§ WHAT THE EXERCISE ASKS:
Make an exact copy of every entry.

(SOURCE DATA begins)

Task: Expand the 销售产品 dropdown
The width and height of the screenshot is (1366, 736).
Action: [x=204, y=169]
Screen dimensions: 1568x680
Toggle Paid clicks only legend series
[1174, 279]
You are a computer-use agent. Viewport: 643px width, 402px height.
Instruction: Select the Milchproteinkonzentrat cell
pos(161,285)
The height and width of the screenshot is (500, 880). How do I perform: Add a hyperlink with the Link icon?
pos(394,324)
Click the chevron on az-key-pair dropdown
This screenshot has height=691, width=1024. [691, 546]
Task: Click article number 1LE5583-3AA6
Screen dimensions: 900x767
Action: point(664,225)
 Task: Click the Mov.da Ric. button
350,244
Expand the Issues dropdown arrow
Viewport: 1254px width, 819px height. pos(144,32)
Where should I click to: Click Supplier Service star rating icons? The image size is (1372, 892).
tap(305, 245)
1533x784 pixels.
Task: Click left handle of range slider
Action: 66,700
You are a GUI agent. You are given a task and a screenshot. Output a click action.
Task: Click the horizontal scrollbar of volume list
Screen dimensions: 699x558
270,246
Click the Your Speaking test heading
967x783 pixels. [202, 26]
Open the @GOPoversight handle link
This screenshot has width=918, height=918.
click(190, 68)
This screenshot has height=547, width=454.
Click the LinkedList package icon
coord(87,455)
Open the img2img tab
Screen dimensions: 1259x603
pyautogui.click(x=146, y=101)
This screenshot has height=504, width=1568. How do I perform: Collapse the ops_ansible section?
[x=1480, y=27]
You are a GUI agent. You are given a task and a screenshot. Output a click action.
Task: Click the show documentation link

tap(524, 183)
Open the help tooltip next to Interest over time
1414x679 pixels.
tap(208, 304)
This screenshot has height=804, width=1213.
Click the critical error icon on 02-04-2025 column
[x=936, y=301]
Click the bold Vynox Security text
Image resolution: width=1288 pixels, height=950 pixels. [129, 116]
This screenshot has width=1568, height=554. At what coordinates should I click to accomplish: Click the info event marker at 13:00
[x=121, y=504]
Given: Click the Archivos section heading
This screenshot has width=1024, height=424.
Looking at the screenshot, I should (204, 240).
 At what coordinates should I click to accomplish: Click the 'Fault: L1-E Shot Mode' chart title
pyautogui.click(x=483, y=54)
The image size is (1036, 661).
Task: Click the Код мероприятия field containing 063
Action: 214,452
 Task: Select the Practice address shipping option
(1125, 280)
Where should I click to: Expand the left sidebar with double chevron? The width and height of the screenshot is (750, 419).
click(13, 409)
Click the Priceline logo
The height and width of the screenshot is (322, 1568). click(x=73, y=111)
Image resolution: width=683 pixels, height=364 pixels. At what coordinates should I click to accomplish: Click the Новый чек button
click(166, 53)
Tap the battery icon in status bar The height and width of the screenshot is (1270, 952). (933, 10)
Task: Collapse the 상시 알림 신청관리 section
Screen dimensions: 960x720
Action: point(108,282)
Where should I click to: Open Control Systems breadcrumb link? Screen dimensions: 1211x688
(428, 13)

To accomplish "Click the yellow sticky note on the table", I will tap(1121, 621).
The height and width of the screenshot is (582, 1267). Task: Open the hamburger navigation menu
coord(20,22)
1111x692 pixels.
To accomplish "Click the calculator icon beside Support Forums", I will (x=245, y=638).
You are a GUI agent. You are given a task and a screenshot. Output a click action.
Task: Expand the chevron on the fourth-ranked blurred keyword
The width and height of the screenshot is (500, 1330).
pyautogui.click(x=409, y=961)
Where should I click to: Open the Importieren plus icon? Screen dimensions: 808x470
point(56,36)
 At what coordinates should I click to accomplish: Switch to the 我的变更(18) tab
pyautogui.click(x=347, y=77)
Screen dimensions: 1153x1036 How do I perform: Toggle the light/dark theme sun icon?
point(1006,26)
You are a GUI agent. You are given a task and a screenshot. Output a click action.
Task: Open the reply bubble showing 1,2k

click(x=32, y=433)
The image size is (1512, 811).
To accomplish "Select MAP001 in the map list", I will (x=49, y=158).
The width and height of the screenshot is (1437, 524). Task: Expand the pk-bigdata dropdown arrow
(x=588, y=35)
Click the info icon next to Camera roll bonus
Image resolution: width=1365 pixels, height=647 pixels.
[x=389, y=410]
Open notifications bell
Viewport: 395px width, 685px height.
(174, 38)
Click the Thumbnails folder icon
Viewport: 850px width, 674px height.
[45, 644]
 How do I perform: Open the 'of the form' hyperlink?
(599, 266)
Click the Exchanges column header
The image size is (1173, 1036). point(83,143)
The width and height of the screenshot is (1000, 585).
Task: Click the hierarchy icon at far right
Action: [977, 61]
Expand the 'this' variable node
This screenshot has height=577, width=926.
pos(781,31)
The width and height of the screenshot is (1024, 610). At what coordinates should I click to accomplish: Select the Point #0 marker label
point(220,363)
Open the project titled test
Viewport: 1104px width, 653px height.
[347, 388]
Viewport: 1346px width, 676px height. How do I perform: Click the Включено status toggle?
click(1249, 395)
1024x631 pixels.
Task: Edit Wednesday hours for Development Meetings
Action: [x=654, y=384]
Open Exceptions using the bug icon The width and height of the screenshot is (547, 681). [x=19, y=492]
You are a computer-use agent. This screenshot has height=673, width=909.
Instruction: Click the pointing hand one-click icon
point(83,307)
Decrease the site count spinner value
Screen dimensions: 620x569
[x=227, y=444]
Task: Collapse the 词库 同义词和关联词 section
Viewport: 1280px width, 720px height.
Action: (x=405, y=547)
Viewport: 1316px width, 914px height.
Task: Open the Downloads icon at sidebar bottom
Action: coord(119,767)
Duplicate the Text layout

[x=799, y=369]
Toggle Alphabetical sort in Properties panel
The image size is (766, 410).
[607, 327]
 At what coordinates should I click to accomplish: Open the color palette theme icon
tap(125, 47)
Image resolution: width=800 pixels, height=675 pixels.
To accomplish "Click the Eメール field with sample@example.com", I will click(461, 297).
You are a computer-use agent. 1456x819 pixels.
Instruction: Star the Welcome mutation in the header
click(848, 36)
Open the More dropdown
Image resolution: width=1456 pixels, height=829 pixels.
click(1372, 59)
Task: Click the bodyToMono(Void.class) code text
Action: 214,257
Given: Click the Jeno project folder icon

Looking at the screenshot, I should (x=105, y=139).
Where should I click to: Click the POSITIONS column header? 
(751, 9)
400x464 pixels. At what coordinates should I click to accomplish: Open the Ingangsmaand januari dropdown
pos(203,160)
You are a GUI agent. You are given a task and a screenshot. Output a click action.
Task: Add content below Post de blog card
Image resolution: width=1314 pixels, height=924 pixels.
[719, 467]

(SOURCE DATA ends)

§ RESULT FOR THIS EXERCISE:
Task: Expand the 销售产品 dropdown
The width and height of the screenshot is (1366, 736).
Action: [x=204, y=169]
Screen dimensions: 1568x680
Toggle Paid clicks only legend series
[1174, 279]
You are a computer-use agent. Viewport: 643px width, 402px height.
Instruction: Select the Milchproteinkonzentrat cell
pos(161,285)
The height and width of the screenshot is (500, 880). How do I perform: Add a hyperlink with the Link icon?
pos(394,324)
Click the chevron on az-key-pair dropdown
This screenshot has height=691, width=1024. [691, 546]
Task: Click article number 1LE5583-3AA6
Screen dimensions: 900x767
Action: point(664,225)
 Task: Click the Mov.da Ric. button
350,244
Expand the Issues dropdown arrow
Viewport: 1254px width, 819px height. pos(144,32)
Where should I click to: Click Supplier Service star rating icons? The image size is (1372, 892).
tap(305, 245)
1533x784 pixels.
Task: Click left handle of range slider
Action: 66,700
You are a GUI agent. You are given a task and a screenshot. Output a click action.
Task: Click the horizontal scrollbar of volume list
Screen dimensions: 699x558
270,246
Click the Your Speaking test heading
967x783 pixels. [202, 26]
Open the @GOPoversight handle link
This screenshot has width=918, height=918.
click(190, 68)
This screenshot has height=547, width=454.
Click the LinkedList package icon
coord(87,455)
Open the img2img tab
Screen dimensions: 1259x603
pyautogui.click(x=146, y=101)
This screenshot has height=504, width=1568. How do I perform: Collapse the ops_ansible section?
[x=1480, y=27]
You are a GUI agent. You are given a task and a screenshot. Output a click action.
Task: Click the show documentation link

tap(524, 183)
Open the help tooltip next to Interest over time
1414x679 pixels.
tap(208, 304)
This screenshot has height=804, width=1213.
Click the critical error icon on 02-04-2025 column
[x=936, y=301]
Click the bold Vynox Security text
Image resolution: width=1288 pixels, height=950 pixels. [129, 116]
This screenshot has width=1568, height=554. At what coordinates should I click to accomplish: Click the info event marker at 13:00
[x=121, y=504]
Given: Click the Archivos section heading
This screenshot has width=1024, height=424.
Looking at the screenshot, I should (204, 240).
 At what coordinates should I click to accomplish: Click the 'Fault: L1-E Shot Mode' chart title
pyautogui.click(x=483, y=54)
The image size is (1036, 661).
Task: Click the Код мероприятия field containing 063
Action: 214,452
 Task: Select the Practice address shipping option
(1125, 280)
Where should I click to: Expand the left sidebar with double chevron? The width and height of the screenshot is (750, 419).
click(13, 409)
Click the Priceline logo
The height and width of the screenshot is (322, 1568). click(x=73, y=111)
Image resolution: width=683 pixels, height=364 pixels. At what coordinates should I click to accomplish: Click the Новый чек button
click(166, 53)
Tap the battery icon in status bar The height and width of the screenshot is (1270, 952). (933, 10)
Task: Collapse the 상시 알림 신청관리 section
Screen dimensions: 960x720
Action: point(108,282)
Where should I click to: Open Control Systems breadcrumb link? Screen dimensions: 1211x688
(428, 13)

To accomplish "Click the yellow sticky note on the table", I will tap(1121, 621).
The height and width of the screenshot is (582, 1267). Task: Open the hamburger navigation menu
coord(20,22)
1111x692 pixels.
To accomplish "Click the calculator icon beside Support Forums", I will (x=245, y=638).
You are a GUI agent. You are given a task and a screenshot. Output a click action.
Task: Expand the chevron on the fourth-ranked blurred keyword
The width and height of the screenshot is (500, 1330).
pyautogui.click(x=409, y=961)
Where should I click to: Open the Importieren plus icon? Screen dimensions: 808x470
point(56,36)
 At what coordinates should I click to accomplish: Switch to the 我的变更(18) tab
pyautogui.click(x=347, y=77)
Screen dimensions: 1153x1036 How do I perform: Toggle the light/dark theme sun icon?
point(1006,26)
You are a GUI agent. You are given a task and a screenshot. Output a click action.
Task: Open the reply bubble showing 1,2k

click(x=32, y=433)
The image size is (1512, 811).
To accomplish "Select MAP001 in the map list", I will (x=49, y=158).
The width and height of the screenshot is (1437, 524). Task: Expand the pk-bigdata dropdown arrow
(x=588, y=35)
Click the info icon next to Camera roll bonus
Image resolution: width=1365 pixels, height=647 pixels.
[x=389, y=410]
Open notifications bell
Viewport: 395px width, 685px height.
(174, 38)
Click the Thumbnails folder icon
Viewport: 850px width, 674px height.
[45, 644]
 How do I perform: Open the 'of the form' hyperlink?
(599, 266)
Click the Exchanges column header
The image size is (1173, 1036). point(83,143)
The width and height of the screenshot is (1000, 585).
Task: Click the hierarchy icon at far right
Action: [977, 61]
Expand the 'this' variable node
This screenshot has height=577, width=926.
pos(781,31)
The width and height of the screenshot is (1024, 610). At what coordinates should I click to accomplish: Select the Point #0 marker label
point(220,363)
Open the project titled test
Viewport: 1104px width, 653px height.
[347, 388]
Viewport: 1346px width, 676px height. How do I perform: Click the Включено status toggle?
click(1249, 395)
1024x631 pixels.
Task: Edit Wednesday hours for Development Meetings
Action: [x=654, y=384]
Open Exceptions using the bug icon The width and height of the screenshot is (547, 681). [x=19, y=492]
You are a computer-use agent. This screenshot has height=673, width=909.
Instruction: Click the pointing hand one-click icon
point(83,307)
Decrease the site count spinner value
Screen dimensions: 620x569
[x=227, y=444]
Task: Collapse the 词库 同义词和关联词 section
Viewport: 1280px width, 720px height.
Action: (x=405, y=547)
Viewport: 1316px width, 914px height.
Task: Open the Downloads icon at sidebar bottom
Action: coord(119,767)
Duplicate the Text layout

[x=799, y=369]
Toggle Alphabetical sort in Properties panel
The image size is (766, 410).
[607, 327]
 At what coordinates should I click to accomplish: Open the color palette theme icon
tap(125, 47)
Image resolution: width=800 pixels, height=675 pixels.
To accomplish "Click the Eメール field with sample@example.com", I will click(461, 297).
You are a computer-use agent. 1456x819 pixels.
Instruction: Star the Welcome mutation in the header
click(848, 36)
Open the More dropdown
Image resolution: width=1456 pixels, height=829 pixels.
click(1372, 59)
Task: Click the bodyToMono(Void.class) code text
Action: 214,257
Given: Click the Jeno project folder icon

Looking at the screenshot, I should (x=105, y=139).
Where should I click to: Click the POSITIONS column header? 
(751, 9)
400x464 pixels. At what coordinates should I click to accomplish: Open the Ingangsmaand januari dropdown
pos(203,160)
You are a GUI agent. You are given a task and a screenshot. Output a click action.
Task: Add content below Post de blog card
Image resolution: width=1314 pixels, height=924 pixels.
[719, 467]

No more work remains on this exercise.